Rates Spark: Hawkish blinkers
Markets now favour a 75bp hike by the European Central Bank in an upcoming meeting, ignoring the drop in energy prices this week. Gilts are suffering from fears of fiscal spending and foreign outflows
Bonds have their hawkish blinkers on and miss a drop in energy prices
A beat in core eurozone CPI, with our economist flagging worrying signs of second-round effects from energy to goods prices, has tipped the scales in favour of a 75bp ECB hike in September. The market is now pricing 125bp of tightening over the next two meetings. Another flurry of hawkish comments, from the usual suspects Joachim Nagel and Robert Holzmann, helped convince investors that hawks are winning the front-loading hike debate. What’s more surprising is that the further rise in front-end rates and, expectedly, curve flattening, occurs while European-traded energy prices continue their decline this week.
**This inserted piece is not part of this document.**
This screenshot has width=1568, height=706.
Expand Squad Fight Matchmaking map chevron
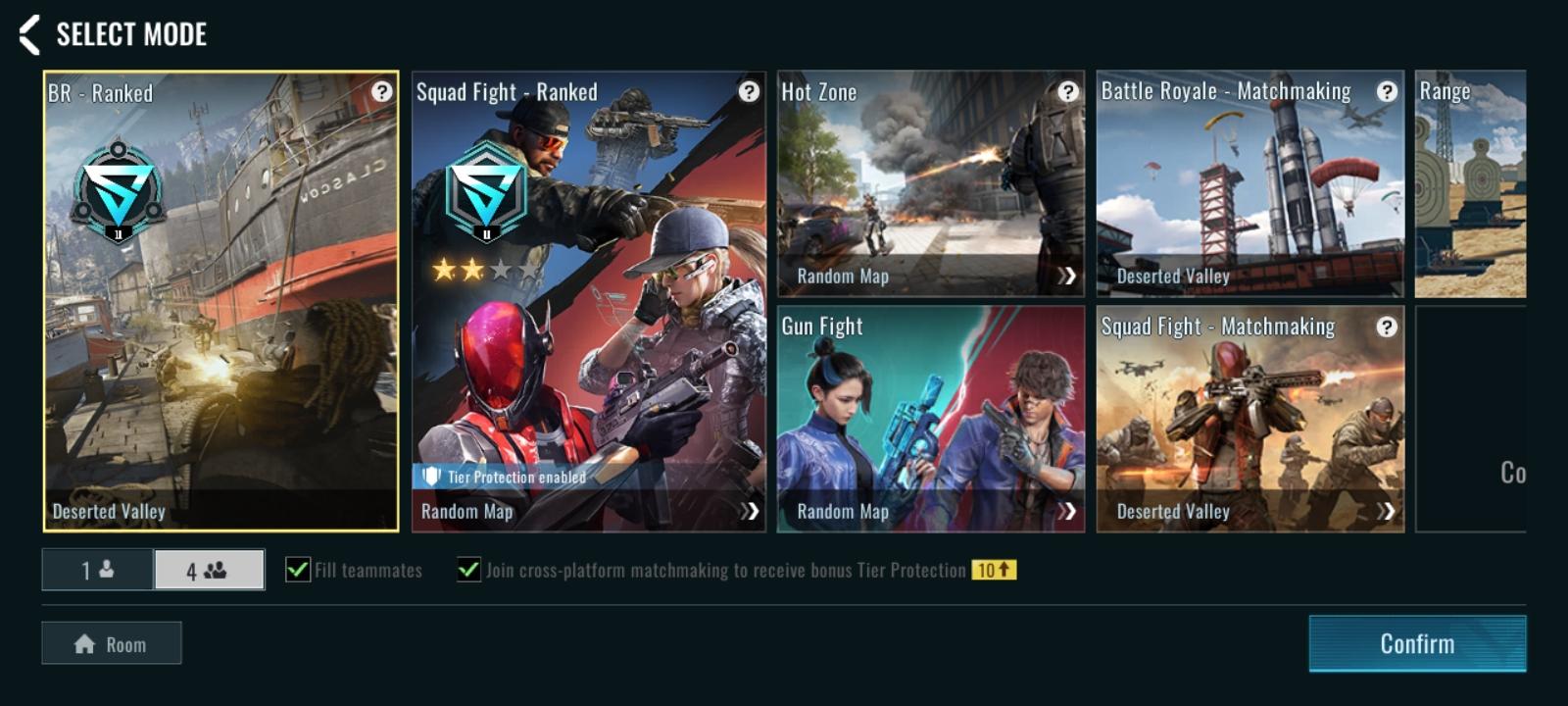[1386, 511]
September and October are shaping up to be busy months in terms of supply
With so much hawkishness priced and some relief in traded energy, it is tempting to call the peak in 10Y Bund yields, but there is another factor at play. September and October are shaping up to be busy months in terms of supply. Even if volumes do not match the previous years, we ascribe lower issuance to more difficult liquidity conditions, we would expect a greater market impact. The first eight months of the year are a case in point, despite lower volumes, supply has put greater pressure on bond yields across the credit spectrum.
Bond sales should push bond yields higher in September and October
Gilts have no (foreign) friends
UK rates continue to rise relative to their European and US peers. As we wrote recently, divergence in energy prices and inflation explains their jump relative to USD yields. As for the faster rise than European peers, one needs to dig deeper into UK-specific problems. In an economy that is generating a greater proportion of its inflation domestically, the coming fiscal support package stands a greater chance of resulting in a more aggressive Bank of England (BoE) tightening cycle. These fears are probably exacerbated by the current leadership vacuum and the uncertainty about the extent of extra spending and tax cuts that will be unveiled.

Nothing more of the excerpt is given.